Pielęgniarz niesie na rękach wychudzonego, ledwie zipiącego pacjenta.
- Gdzie mnie niesiesz - Pyta pacjent?
- Do kostnicy. - Odpowiada pielęgniarz
- Ale ja jeszcze żyję!
- Cicho bądź! Ordynator wie lepiej !
Jedzie Szkot autem, zatrzymał się otwiera drzwi i bach... jakiś samochód uderza mu drzwi i je wyrywa. Przyjeżdża policja i karetka, wysiada doktor a Szkot:
- O mój Boże! Mój samochód!
Doktor na to:
- Co pan się martwi samochodem, pan nie ma ręki!
Szkot na to:
- O Boże, mój Rolex
Siedzą trzej faceci przy barze, nagle jeden mówi:
- Wiecie, moja żona zdradza mnie z kominiarzem.
- Czemu tak myślisz- pytają pozostali.
- Po powrocie z pracy zauważyłem moją żonę rozebraną na łóżku, a koło niej pełno popiołu i tak się składa, że moim sąsiadem jest kominiarz.

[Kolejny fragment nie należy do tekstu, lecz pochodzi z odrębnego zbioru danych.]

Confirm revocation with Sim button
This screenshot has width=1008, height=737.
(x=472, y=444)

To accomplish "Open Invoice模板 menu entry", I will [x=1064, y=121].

- O kurcze - powiada drugi.
- Moja żona zdradza mnie z moim sąsiadem młynarzem, bo zdarzyło mi się to samo, ale dookoła było pełno mąki.
- O kurcze - powiada trzeci, a moja żona to mnie zdradza z koniem.
- Dlaczego - tak sądzisz - pytają zaciekawieni dwaj.
- Ponieważ - kiedyś gdy wróciłem do domu, to zauważyłem moją żonę rozebraną, a pod łóżkiem leżał dżokej.
Mogą być???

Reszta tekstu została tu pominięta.